We will take an active role in the PrEP Monitoring and Assurance group that has been formed so that we can help ensure the right people get access, that this is done fairly, and that lessons are learnt when things go right or wrong. When we administered the Scottish PrEP expert group we called for monitoring and assurance to be an integral part of the roll out, and we are delighted that this ask has been taken up by Health Protection Scotland. This new group will meet for the first time in May 2017 where HIV Scotland has been asked to present our strategy for effective delivery. We will do this by drawing on all the work we've done to date.

PrEP will benefit a diverse range of people of all genders, ages and sexualities. Most of the research has focussed on gay, bisexual and other men who have sex with men who are a group most affected by HIV in Scotland. We will continue to support research and efforts to make PrEP treatment accessible if needed, and information available to people who have ever identified as transgender.

The use of PrEP by heterosexual people is anticipated to be very small in Scotland. To better understand the interest and needs of heterosexual people in relation to PrEP HIV Scotland is working on a project with an MSc masters student from Queen Margaret University. We are holding four focus groups to inform this work and ensure that the right people are getting the right information about PrEP.

We will continue to bring together community members with service providers and decision makers to ensure that everyone is learning from each other and that the best possible information is out there.
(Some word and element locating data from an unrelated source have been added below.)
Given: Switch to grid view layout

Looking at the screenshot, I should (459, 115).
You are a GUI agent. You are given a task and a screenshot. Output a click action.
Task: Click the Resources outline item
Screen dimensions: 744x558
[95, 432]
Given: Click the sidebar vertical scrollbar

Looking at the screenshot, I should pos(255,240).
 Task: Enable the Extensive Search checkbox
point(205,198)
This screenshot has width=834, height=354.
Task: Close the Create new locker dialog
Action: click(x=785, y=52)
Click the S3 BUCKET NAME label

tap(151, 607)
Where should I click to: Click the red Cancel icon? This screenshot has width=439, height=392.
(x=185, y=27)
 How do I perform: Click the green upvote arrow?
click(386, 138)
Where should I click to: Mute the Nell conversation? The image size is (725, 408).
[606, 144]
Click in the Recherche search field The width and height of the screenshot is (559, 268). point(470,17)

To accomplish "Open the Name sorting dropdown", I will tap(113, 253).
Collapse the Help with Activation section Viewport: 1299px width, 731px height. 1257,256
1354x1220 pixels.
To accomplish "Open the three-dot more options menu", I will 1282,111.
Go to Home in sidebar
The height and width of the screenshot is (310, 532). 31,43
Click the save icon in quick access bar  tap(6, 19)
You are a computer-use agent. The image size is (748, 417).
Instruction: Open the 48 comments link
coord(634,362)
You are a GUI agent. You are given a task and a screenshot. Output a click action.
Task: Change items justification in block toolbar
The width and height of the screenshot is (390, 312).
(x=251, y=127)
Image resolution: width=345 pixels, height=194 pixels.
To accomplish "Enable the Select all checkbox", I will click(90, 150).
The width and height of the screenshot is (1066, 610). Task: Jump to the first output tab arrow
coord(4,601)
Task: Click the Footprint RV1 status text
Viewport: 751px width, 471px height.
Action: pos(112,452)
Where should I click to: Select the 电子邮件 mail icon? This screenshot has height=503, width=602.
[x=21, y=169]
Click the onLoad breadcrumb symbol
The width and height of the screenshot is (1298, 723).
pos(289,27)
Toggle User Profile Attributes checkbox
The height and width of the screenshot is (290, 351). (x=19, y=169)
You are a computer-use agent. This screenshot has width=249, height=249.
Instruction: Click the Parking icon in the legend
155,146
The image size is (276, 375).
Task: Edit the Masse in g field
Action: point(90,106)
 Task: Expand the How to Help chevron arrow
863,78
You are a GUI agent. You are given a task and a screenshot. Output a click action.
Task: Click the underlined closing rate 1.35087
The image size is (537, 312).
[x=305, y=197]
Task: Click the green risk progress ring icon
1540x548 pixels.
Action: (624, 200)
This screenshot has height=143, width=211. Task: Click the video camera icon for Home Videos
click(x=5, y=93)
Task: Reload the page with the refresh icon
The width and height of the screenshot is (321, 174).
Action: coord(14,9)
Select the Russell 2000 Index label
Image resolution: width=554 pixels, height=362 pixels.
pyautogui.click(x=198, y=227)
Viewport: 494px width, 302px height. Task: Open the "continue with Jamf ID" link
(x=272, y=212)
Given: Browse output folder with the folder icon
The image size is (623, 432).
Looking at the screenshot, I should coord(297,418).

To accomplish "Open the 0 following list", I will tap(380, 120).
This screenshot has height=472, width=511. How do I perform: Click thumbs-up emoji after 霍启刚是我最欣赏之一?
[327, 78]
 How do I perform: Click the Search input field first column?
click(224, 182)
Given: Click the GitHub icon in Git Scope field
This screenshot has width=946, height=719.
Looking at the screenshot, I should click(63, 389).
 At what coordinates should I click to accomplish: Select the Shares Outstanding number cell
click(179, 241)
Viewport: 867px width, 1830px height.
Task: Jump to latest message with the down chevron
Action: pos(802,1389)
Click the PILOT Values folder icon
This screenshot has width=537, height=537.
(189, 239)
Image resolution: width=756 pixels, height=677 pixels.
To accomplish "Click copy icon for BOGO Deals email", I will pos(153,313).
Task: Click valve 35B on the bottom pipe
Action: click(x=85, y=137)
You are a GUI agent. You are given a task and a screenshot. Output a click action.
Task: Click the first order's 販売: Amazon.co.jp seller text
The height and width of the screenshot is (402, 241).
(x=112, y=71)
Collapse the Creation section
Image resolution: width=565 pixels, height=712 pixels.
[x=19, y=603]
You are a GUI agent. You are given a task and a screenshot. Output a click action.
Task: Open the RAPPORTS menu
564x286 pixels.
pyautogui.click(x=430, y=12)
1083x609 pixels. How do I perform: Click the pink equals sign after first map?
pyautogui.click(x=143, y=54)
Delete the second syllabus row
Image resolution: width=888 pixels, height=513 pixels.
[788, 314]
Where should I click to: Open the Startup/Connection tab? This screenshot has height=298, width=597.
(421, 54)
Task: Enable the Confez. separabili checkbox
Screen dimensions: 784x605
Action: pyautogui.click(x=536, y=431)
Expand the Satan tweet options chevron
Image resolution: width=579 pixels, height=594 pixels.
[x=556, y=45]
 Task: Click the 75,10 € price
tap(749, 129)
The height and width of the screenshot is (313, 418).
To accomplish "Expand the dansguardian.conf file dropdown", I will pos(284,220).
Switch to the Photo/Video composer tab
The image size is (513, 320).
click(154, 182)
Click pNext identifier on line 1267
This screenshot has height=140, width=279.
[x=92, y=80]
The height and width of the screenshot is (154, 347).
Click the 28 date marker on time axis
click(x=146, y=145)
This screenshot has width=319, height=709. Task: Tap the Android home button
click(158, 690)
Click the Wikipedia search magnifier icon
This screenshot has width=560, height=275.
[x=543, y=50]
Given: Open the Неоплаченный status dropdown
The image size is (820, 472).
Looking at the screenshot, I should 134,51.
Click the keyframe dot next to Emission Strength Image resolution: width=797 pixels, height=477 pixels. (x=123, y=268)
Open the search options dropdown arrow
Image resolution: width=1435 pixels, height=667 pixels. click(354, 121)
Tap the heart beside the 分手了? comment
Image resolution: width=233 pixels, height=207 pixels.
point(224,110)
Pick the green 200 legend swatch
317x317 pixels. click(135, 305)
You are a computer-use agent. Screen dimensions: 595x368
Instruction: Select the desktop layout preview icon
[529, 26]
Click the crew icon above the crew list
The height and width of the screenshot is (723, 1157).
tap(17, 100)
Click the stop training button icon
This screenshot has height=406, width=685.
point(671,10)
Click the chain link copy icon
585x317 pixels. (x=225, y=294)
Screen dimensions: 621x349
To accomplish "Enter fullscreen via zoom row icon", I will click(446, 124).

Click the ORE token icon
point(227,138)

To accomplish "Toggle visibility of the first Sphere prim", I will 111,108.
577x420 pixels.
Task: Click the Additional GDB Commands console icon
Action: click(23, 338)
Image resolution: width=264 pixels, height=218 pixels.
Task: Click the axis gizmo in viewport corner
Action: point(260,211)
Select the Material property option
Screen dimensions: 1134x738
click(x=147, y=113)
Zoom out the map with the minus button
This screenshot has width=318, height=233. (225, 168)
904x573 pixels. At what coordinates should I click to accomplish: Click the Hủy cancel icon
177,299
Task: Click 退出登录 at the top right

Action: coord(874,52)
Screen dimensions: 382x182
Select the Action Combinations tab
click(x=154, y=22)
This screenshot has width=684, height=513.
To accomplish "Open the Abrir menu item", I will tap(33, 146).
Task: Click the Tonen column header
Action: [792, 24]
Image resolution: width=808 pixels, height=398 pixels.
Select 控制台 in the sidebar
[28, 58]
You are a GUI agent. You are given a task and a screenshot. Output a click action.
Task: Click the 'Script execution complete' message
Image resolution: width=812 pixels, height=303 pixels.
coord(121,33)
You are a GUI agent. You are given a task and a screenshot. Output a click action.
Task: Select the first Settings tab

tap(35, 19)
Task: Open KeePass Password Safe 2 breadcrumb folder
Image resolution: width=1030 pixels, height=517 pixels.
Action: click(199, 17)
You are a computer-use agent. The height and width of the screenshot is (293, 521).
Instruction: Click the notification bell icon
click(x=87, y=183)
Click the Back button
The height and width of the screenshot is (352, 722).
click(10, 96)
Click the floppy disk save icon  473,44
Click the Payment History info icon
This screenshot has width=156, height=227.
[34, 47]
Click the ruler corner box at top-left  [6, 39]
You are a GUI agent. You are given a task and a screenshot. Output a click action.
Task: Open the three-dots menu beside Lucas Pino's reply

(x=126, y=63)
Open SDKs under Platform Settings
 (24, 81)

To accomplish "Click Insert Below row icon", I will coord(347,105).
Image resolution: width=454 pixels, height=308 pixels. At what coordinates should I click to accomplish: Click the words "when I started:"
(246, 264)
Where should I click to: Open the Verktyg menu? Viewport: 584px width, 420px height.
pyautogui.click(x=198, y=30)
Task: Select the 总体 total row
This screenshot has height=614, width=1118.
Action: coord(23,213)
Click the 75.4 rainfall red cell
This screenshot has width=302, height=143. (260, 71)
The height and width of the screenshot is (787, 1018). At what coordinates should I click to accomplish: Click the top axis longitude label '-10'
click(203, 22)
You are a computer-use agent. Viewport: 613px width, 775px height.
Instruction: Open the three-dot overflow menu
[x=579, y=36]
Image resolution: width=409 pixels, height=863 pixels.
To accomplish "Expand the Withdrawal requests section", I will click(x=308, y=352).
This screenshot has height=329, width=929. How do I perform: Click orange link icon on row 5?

We will also be hosting a Third Sector services provider’s forum on PrEP to enable front-line workers to share experience and to influence the decisions being made for implementation.

Another key task will be to hear from and support people who may not meet the prescription criteria for PrEP, or who choose to only access PrEP independently and therefore may need support to link in to NHS for testing and monitoring.

We encourage all feedback. If people have any questions or concerns we want to hear from you. Please get in touch.

And finally, some words of thanks and recognition of the actors and agencies that together made this outcome possible:

The Board of HIV Scotland sets the organisation in a strategic direction that includes addressing the best use of PrEP, and requires that we involve community as part of all decision-making processes. This direction made it easy for volunteers and staff to apply their expertise to that end.

We were especially impressed with the many doctors, researchers, healthcare workers and activists that stepped forward and did far beyond their call of duty: the Scottish third sector HIV and LGBT organisations (Hwupenyu, Waverley Care, Terrence Higgins Trust, LBGT Health and Wellbeing, Equality Network, The Trans Alliance, and Stonewall), also the National AIDS Trust, Prepster, iWantPrEPnow, the University of Edinburgh, and the University of Glasgow, all the local Scottish NHS Boards, and the Scottish Government.

We must thank the MAC AIDS Trust who funded a lot of our work on PrEP, as did the Scottish Government. And pay tribute to world leaders like the European AIDS Treatment Group for their impressive lobbying of the pharmaceutical industry and the European Medicines Agency; the guidance and leadership of the World Health Organisation; the International AIDS Society, and UNAIDS, the PROUD trial, and all the other countries that provided PrEP first from whom we were able to learn so much.

HIV Scotland looks forward to contributing back to the global HIV movement by sharing our learning and outcomes of having PrEP available on Scotland’s fully subsidised health care system.